Assignment » Could you retype exactly the lines running from the line with "The image size is (1456, 819)." to the end of the data, both included, and nothing else?

** Records to use follows **

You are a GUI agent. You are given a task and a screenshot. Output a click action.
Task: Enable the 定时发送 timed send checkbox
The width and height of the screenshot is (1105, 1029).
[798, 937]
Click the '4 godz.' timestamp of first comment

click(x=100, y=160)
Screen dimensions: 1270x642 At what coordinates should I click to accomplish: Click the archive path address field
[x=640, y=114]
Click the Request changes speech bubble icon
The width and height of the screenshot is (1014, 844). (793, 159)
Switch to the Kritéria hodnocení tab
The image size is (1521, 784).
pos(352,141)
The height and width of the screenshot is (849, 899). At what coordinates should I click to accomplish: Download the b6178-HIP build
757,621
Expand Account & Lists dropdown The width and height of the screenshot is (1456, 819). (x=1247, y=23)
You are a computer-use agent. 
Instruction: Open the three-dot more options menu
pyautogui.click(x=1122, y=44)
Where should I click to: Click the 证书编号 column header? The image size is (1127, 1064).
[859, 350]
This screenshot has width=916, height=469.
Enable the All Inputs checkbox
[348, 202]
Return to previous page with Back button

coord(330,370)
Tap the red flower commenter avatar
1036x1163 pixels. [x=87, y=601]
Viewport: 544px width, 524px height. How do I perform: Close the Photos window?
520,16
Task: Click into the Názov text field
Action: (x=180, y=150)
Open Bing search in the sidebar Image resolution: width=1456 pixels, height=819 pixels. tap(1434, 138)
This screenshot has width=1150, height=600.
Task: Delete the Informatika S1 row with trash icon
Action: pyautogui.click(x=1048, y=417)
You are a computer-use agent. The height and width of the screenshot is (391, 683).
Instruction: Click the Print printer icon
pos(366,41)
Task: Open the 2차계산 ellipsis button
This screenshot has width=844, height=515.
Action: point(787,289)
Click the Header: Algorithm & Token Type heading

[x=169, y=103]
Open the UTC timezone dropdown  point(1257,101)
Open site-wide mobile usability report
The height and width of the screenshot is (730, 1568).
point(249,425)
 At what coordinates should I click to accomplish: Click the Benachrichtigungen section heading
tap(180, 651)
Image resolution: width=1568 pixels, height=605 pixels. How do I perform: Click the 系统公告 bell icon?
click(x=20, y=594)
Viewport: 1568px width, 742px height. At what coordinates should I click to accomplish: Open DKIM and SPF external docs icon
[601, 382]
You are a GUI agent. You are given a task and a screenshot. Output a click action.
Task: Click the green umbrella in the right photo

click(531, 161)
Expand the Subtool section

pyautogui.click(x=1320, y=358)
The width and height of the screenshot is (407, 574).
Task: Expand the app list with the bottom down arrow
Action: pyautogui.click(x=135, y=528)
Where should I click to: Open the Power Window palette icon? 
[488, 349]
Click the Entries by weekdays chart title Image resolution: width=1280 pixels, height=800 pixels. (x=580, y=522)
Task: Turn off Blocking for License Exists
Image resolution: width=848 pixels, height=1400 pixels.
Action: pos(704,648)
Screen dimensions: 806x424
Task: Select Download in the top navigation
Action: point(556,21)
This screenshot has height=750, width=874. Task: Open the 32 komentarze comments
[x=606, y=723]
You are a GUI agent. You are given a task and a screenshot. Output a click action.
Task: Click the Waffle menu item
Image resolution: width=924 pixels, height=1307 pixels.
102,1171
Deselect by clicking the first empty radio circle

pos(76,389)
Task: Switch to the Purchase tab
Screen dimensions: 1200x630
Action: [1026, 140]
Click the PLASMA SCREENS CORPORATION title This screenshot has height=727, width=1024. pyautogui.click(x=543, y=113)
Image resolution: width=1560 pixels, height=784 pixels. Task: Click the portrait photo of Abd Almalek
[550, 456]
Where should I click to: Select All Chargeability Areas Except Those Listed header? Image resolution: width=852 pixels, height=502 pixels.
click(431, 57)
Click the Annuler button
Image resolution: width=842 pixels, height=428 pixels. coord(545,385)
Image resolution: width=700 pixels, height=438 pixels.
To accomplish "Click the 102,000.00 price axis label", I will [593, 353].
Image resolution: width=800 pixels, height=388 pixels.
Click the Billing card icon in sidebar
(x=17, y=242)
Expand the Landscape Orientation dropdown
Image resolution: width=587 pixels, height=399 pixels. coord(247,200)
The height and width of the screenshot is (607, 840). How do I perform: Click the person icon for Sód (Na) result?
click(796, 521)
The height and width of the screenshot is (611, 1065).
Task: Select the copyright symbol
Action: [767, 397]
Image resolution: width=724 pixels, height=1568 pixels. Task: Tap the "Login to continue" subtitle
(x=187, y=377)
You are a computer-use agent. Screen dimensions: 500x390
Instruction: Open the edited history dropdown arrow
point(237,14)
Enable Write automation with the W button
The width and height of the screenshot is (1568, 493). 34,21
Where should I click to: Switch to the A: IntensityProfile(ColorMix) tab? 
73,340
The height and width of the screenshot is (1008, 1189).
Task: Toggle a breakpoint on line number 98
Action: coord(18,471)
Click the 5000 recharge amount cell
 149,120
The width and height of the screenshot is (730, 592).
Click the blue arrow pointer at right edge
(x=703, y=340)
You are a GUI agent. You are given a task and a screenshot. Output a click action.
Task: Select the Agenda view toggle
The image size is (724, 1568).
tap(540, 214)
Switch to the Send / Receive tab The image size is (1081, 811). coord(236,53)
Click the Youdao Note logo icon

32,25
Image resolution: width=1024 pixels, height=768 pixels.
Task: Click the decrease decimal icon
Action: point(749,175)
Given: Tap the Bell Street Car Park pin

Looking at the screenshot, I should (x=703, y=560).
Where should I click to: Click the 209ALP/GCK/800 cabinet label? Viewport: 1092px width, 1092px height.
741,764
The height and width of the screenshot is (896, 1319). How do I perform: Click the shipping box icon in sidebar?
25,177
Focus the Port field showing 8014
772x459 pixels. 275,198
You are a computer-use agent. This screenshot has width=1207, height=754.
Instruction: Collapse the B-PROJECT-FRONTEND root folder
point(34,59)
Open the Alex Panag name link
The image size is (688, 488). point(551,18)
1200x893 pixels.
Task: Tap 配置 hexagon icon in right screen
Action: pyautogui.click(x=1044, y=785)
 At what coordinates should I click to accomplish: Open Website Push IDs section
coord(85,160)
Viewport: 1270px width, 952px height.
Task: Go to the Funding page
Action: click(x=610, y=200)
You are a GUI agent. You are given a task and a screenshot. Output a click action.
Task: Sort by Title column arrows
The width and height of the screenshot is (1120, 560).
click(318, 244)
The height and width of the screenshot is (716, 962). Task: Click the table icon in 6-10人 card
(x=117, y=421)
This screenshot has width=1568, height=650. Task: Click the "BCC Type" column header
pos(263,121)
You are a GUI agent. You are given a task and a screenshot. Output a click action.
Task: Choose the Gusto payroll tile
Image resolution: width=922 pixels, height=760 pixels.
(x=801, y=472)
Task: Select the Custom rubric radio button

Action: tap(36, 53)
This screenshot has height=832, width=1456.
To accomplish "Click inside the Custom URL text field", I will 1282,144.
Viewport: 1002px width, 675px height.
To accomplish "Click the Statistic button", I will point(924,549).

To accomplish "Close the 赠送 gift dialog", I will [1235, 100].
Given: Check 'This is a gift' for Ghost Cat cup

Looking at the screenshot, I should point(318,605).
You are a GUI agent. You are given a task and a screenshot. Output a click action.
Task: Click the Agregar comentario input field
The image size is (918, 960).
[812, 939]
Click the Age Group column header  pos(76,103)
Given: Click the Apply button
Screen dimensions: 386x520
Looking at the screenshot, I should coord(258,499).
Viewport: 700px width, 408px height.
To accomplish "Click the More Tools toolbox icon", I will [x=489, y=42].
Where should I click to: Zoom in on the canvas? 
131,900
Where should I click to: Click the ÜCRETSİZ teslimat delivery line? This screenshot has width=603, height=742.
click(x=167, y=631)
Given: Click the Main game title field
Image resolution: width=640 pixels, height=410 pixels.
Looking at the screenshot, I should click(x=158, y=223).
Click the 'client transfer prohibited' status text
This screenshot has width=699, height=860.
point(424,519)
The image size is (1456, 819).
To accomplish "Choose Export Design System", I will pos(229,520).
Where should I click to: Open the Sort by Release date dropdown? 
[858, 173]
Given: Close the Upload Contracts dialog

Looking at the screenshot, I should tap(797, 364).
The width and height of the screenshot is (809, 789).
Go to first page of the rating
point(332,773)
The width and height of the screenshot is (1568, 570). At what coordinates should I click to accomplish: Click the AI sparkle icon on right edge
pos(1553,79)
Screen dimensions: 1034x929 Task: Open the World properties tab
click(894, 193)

** End of Records to use **

The completed task »
The image size is (1456, 819).
To accomplish "Choose Export Design System", I will pos(229,520).
Where should I click to: Open the Sort by Release date dropdown? 
[858, 173]
Given: Close the Upload Contracts dialog

Looking at the screenshot, I should tap(797, 364).
The width and height of the screenshot is (809, 789).
Go to first page of the rating
point(332,773)
The width and height of the screenshot is (1568, 570). At what coordinates should I click to accomplish: Click the AI sparkle icon on right edge
pos(1553,79)
Screen dimensions: 1034x929 Task: Open the World properties tab
click(894, 193)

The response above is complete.